Define nomos. Define physis. Explain the ways in which the distinction between nomos and physis is relevant for the debate between Callicles and Socrates on the meaning of being “good” and “just.” (Plato)
Nomos: tradition and/or written law which determine right and wrong.
Physis: Nature (inherent)
Callicles argues that what is superior in nature
Using the dialogue Gorgias, present Plato’s argument about the best way of life. Explain why such an argument has relevance for politics.
The best way a life is a life driven by reason. People have different potentials to develop certain parts of their sou; role of politics (and ruler) is to find out what you are meant to develop best.
Explain why, in Plato’s view, Socrates is the only statesman in Athens?
The Philosopher is most reasonable--ie has the most control over their desires. The statesman's job is to improve the souls of the people, and the most reasonable is the most capable.
Present the composition of the household and of the village and explain for which purposes these human associations come into being. (Aristotle)
The household rule is a paternal rule over non-equals (children, spouse, servants, etc.) The rule of village is an extension of the household. The source of rule is partnership. The household partnership is inherent from nature (a necessary symbiotic relationship) and therefore not by choice.
Explain what kind of partnership the city-state (polis) is and for which purpose (telos) it comes into being. (Aristotle)
The partnership of the city-state is political rule, or rule over equals. It comes into being for the sake of living well: leisure.

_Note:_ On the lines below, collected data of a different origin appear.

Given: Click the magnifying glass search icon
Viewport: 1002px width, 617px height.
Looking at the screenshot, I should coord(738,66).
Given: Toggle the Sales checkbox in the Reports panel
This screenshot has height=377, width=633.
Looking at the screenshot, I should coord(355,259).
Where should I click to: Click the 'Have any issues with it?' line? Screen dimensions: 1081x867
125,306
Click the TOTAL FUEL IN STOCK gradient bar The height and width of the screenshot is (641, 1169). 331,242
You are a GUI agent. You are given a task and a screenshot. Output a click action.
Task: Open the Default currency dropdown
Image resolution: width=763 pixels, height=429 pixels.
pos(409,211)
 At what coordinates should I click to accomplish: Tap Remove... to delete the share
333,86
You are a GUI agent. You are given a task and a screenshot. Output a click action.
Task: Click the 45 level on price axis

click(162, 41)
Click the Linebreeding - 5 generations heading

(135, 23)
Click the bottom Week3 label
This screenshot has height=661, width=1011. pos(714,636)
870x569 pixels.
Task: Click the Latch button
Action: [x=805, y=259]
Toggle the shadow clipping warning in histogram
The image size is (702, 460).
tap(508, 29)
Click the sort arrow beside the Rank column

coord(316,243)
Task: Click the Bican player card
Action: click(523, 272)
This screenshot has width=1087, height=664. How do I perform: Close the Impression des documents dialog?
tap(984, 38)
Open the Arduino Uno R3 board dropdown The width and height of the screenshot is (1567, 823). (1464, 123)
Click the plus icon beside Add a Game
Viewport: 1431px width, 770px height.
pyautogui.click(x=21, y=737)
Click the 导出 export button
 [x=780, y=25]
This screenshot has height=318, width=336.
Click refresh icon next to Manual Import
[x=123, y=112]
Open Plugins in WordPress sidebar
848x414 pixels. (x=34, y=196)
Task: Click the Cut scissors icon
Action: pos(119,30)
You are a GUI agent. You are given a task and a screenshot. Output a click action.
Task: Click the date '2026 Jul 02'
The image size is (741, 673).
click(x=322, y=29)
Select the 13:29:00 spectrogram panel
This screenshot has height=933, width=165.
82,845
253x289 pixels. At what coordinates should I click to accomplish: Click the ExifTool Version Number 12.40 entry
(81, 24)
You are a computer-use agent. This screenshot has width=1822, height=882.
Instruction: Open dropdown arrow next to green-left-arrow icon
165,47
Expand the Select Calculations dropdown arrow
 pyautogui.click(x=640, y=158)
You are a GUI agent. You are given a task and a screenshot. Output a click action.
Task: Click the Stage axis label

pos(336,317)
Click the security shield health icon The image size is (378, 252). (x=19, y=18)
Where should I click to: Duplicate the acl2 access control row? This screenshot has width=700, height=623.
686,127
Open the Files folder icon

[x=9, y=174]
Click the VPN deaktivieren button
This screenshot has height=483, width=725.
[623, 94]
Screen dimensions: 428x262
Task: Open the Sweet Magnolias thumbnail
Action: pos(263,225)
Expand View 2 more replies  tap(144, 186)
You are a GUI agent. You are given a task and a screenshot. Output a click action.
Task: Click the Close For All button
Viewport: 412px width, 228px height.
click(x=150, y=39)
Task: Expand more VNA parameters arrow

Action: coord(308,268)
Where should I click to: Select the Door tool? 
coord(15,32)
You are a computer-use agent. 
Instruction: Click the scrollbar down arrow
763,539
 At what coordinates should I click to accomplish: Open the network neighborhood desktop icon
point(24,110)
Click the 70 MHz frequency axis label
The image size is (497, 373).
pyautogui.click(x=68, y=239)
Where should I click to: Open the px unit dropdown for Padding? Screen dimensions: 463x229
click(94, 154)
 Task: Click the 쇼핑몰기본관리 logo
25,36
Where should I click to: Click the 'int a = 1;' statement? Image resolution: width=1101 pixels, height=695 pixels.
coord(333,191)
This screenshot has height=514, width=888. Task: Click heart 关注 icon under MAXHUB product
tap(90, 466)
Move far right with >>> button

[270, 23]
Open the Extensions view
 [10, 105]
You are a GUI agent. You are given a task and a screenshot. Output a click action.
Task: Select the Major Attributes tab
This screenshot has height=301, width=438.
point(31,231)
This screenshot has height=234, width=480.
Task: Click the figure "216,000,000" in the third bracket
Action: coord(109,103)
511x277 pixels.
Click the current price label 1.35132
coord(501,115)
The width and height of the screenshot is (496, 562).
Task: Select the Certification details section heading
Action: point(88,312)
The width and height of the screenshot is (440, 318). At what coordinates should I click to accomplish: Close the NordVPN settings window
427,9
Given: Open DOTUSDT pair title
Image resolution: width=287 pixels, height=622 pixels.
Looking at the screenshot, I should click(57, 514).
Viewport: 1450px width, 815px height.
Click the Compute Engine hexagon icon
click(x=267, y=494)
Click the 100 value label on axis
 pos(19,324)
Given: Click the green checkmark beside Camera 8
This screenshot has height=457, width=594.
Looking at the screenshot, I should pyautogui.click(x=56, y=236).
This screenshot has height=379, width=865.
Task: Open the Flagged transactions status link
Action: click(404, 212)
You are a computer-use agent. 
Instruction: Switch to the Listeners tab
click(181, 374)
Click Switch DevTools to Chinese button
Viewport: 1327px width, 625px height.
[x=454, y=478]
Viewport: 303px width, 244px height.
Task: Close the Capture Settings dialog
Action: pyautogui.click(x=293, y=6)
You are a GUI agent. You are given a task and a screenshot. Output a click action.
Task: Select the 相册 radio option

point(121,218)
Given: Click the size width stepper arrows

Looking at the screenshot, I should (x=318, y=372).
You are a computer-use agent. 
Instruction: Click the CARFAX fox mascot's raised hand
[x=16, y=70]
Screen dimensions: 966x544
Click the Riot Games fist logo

Explain the difference between political/democratic and despotic/household government. (Aristotle)
Political government is the rule over equals by choice. Despotic rule is by non-equals without choice.
Explain Aristotle’s conception about the relationship between economics (the art of getting wealth) and politics (the art of living well).
Aristotle believes that the end of politics is leisure, or living well. Therefore, wealth is a means, not an end. However, leisure can't be attained if factional conflict exists. He argues that factional conflict can be remedies with a strong middle class, as they are most moderate and thus most likely to use reason. Therefore, Aristotle argues that the art of living well is through moderate property acquisition, not unlimited capitalism.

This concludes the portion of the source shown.